**Word and element locating data:**
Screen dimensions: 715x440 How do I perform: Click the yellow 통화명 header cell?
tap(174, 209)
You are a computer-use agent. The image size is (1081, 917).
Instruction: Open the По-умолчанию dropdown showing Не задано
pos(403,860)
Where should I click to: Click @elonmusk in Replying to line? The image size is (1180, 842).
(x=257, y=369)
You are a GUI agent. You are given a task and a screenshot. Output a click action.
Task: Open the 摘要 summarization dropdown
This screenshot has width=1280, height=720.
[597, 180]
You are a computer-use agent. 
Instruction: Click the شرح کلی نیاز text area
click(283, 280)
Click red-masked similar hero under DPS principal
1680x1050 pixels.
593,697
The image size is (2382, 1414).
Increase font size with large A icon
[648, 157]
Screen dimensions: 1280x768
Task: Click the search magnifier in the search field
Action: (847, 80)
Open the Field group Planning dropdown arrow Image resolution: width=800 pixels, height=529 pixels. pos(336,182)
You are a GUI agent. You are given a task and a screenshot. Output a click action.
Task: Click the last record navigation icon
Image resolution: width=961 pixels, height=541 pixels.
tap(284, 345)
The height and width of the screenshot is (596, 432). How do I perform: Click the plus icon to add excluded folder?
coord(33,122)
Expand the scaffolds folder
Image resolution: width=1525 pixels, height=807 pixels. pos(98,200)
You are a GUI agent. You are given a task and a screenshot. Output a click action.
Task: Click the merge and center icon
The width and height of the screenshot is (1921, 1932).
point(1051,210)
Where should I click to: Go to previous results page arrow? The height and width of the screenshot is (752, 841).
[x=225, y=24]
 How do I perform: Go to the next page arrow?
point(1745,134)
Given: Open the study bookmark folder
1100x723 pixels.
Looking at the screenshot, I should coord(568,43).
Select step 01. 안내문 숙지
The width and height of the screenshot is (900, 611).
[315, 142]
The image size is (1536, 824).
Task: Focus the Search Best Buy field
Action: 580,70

**EXERCISE AIM:**
Repeat every item above, changing each "arrow" to "chevron" and leaving everything else as it is.

**ANSWER TO THIS EXERCISE:**
Screen dimensions: 715x440 How do I perform: Click the yellow 통화명 header cell?
tap(174, 209)
You are a computer-use agent. The image size is (1081, 917).
Instruction: Open the По-умолчанию dropdown showing Не задано
pos(403,860)
Where should I click to: Click @elonmusk in Replying to line? The image size is (1180, 842).
(x=257, y=369)
You are a GUI agent. You are given a task and a screenshot. Output a click action.
Task: Open the 摘要 summarization dropdown
This screenshot has width=1280, height=720.
[597, 180]
You are a computer-use agent. 
Instruction: Click the شرح کلی نیاز text area
click(283, 280)
Click red-masked similar hero under DPS principal
1680x1050 pixels.
593,697
The image size is (2382, 1414).
Increase font size with large A icon
[648, 157]
Screen dimensions: 1280x768
Task: Click the search magnifier in the search field
Action: (847, 80)
Open the Field group Planning dropdown chevron Image resolution: width=800 pixels, height=529 pixels. pos(336,182)
You are a GUI agent. You are given a task and a screenshot. Output a click action.
Task: Click the last record navigation icon
Image resolution: width=961 pixels, height=541 pixels.
tap(284, 345)
The height and width of the screenshot is (596, 432). How do I perform: Click the plus icon to add excluded folder?
coord(33,122)
Expand the scaffolds folder
Image resolution: width=1525 pixels, height=807 pixels. pos(98,200)
You are a GUI agent. You are given a task and a screenshot. Output a click action.
Task: Click the merge and center icon
The width and height of the screenshot is (1921, 1932).
point(1051,210)
Where should I click to: Go to previous results page chevron? The height and width of the screenshot is (752, 841).
[x=225, y=24]
 How do I perform: Go to the next page chevron?
point(1745,134)
Given: Open the study bookmark folder
1100x723 pixels.
Looking at the screenshot, I should coord(568,43).
Select step 01. 안내문 숙지
The width and height of the screenshot is (900, 611).
[315, 142]
The image size is (1536, 824).
Task: Focus the Search Best Buy field
Action: 580,70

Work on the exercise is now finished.